## EXTRAIT CHOISI
-*-*-

L’observation de la photosphère

La photosphère est une couche de l’atmosphère du Soleil épaisse d’environ 300km. C’est elle qui nous envoie la lumière blanche naturelle. On y observe les taches et la granulation.
La méthode la plus simple pour observer les taches solaires consiste à projeter l’image du Soleil sur un écran blanc.

Observation par projection

Solarscope
Petit appareil simple et peu onéreux permettant de montrer les taches solaires par projection. Crédit Société Solarscope

Pour un examen rapide en groupe ou au sein d’une classe, on utilisera un appareil très simple appelé "Solarscope". Cet appareil, commercialisé dans les magasins spécialisés pour environ 60 €, donne une image correcte mais ne permet pas de faire des mesures précises.

-*-*-

## EXTRAITS DES LIGNES
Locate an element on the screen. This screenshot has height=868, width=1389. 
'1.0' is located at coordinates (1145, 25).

-*-*-

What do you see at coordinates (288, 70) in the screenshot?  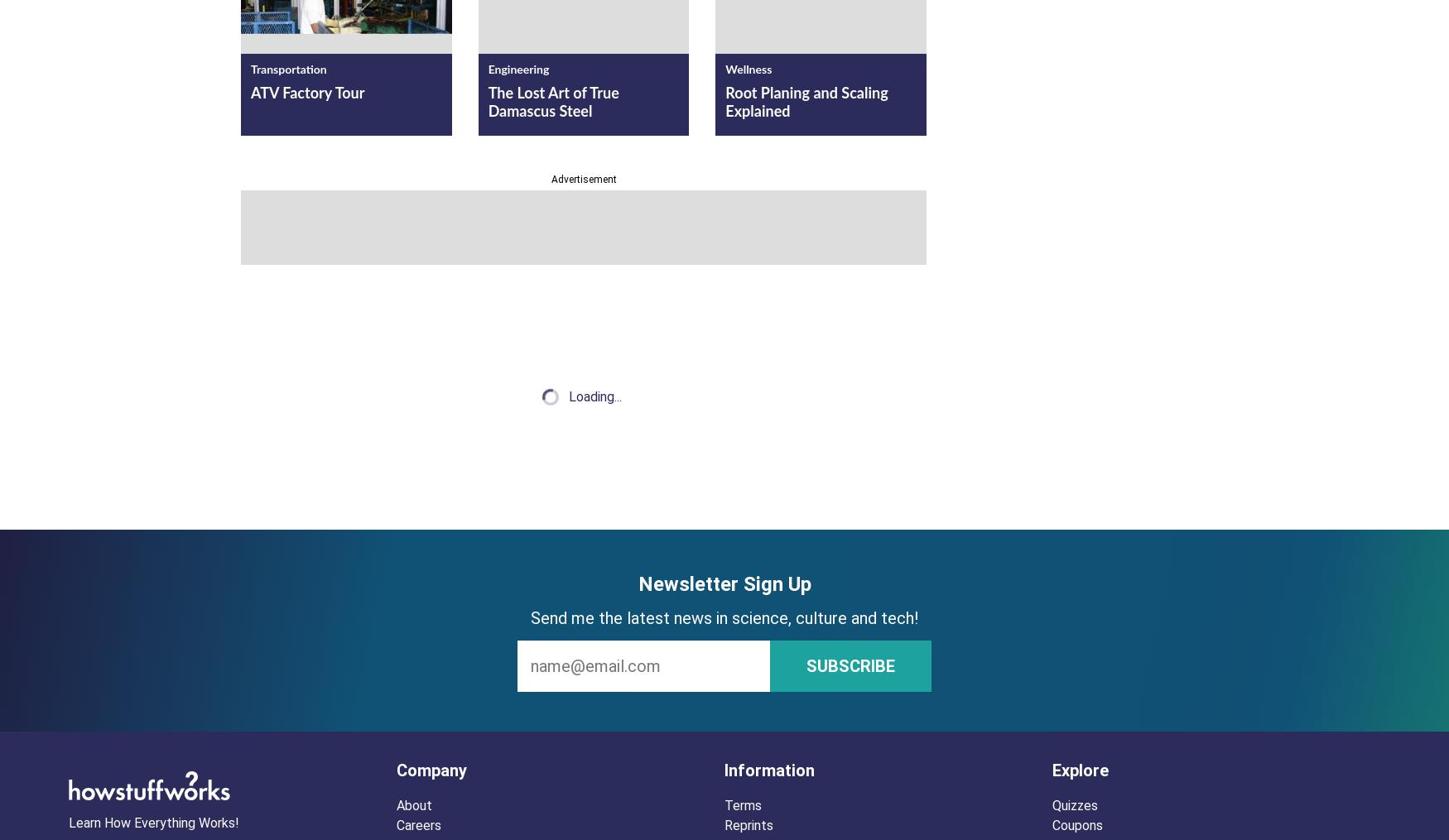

-*-*-

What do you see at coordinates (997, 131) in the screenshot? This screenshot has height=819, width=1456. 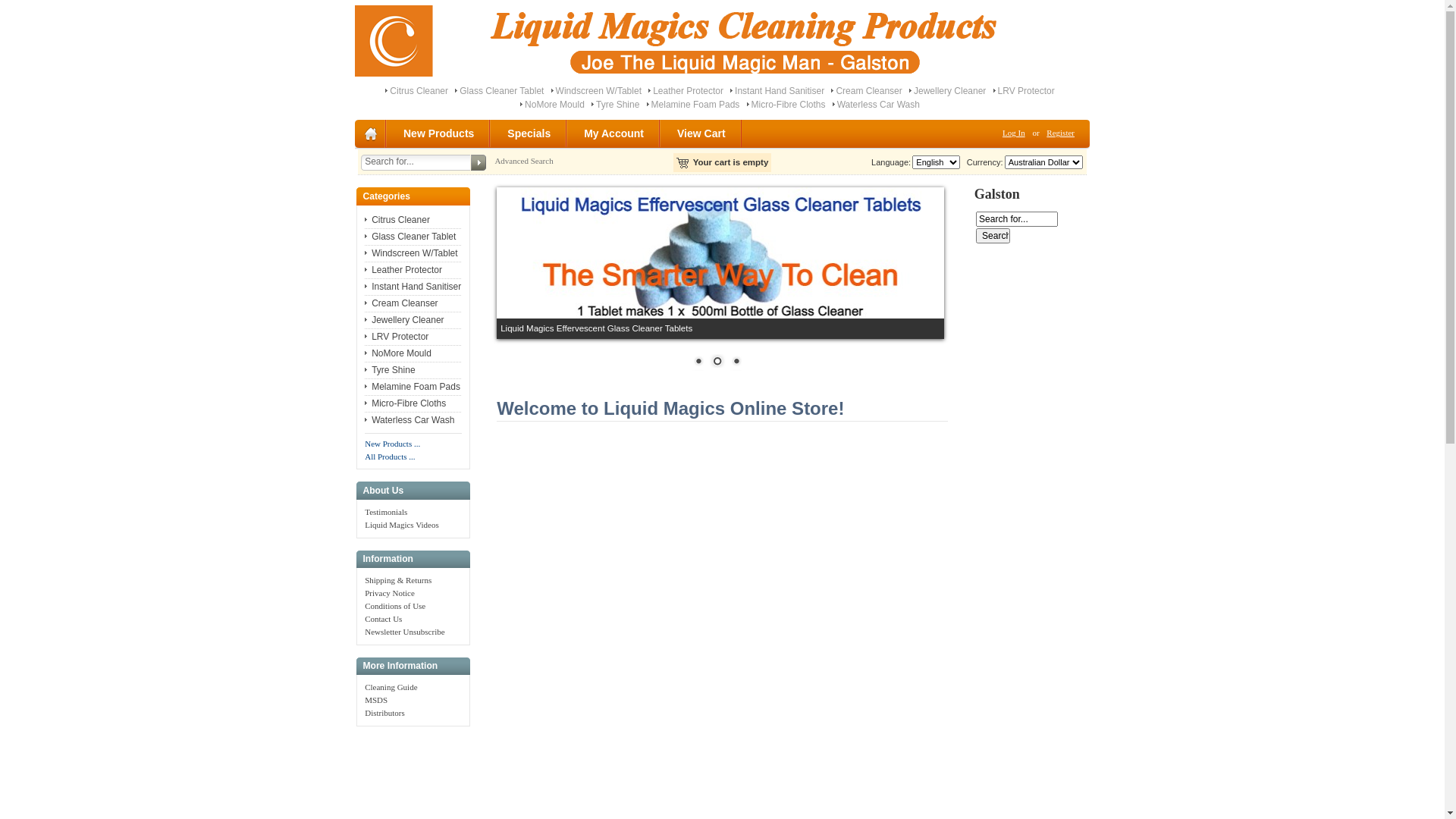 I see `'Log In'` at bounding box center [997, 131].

-*-*-

## SÉRIE DE TÂCHES
(A) Recopiez mot pour mot le passage du texte sur l'observation de la photosphère, depuis « L’observation de la » jusqu'à « et la granulation. » inclus.
(B) Prolongez le texte consacré à l'observation de la photosphère au-delà de sa dernière phrase.

## RÉPONSES FINALES
(A)
L’observation de la photosphère

La photosphère est une couche de l’atmosphère du Soleil épaisse d’environ 300km. C’est elle qui nous envoie la lumière blanche naturelle. On y observe les taches et la granulation.

(B)
Pour faire une observation plus fine, il faut équiper une lunette astronomique d’un dispositif de projection. Il est fortement déconseillé d’utiliser un télescope à miroir. Le miroir primaire étant très ouvert, la lumière est fortement concentrée au niveau du miroir secondaire et le risque d’échauffement des pièces mécaniques est grand. On pourrait placer un diaphragme de quelques centimètres pour limiter cet échauffement. On choisira donc de préférence une lunette ayant une ouverture comprise entre 10 et 15. Une lunette de 6 cm de diamètre est suffisante pour ce travail car on ne recherche pas une grande résolution angulaire. On équipe la lunette d’un oculaire et on projette l’image sur un écran placé dans l’axe de la lunette. Il est important de placer en amont un écran percé qui laisse passer le faisceau, mais crée une ombre sur l’écran de projection. En réglant la distance entre l’oculaire et l’écran, on fait varier le diamètre apparent du Soleil. En donnant à celui-ci un diamètre de 140mm, on établit un rapport d’échelle de 1/1010 soit 1mm = 10000 km. Si la lunette est montée en équatorial, on coupe la motorisation pendant quelques minutes pour repérer sur l’écran le sens du défilement de l’image que l’on note au crayon. Cette indication est précieuse car elle permettra ensuite de superposer au dessin une grille indiquant les coordonnées solaires des taches. L’orientation du Soleil variant au cours de l’année, il faut donc rechercher la grille qui correspond au jour de l’observation. Ces grilles sont disponibles sur http://bass2000.obspm.fr. De nombreux observatoires professionnels observent chaque jour le soleil par projection sur un écran. Un observateur est chargé de dessiner les taches au crayon.

Observation visuelle

L’observation visuelle derrière un oculaire nécessite de filtrer considérablement la lumière solaire. Il existe plusieurs moyens que nous allons passer en revue.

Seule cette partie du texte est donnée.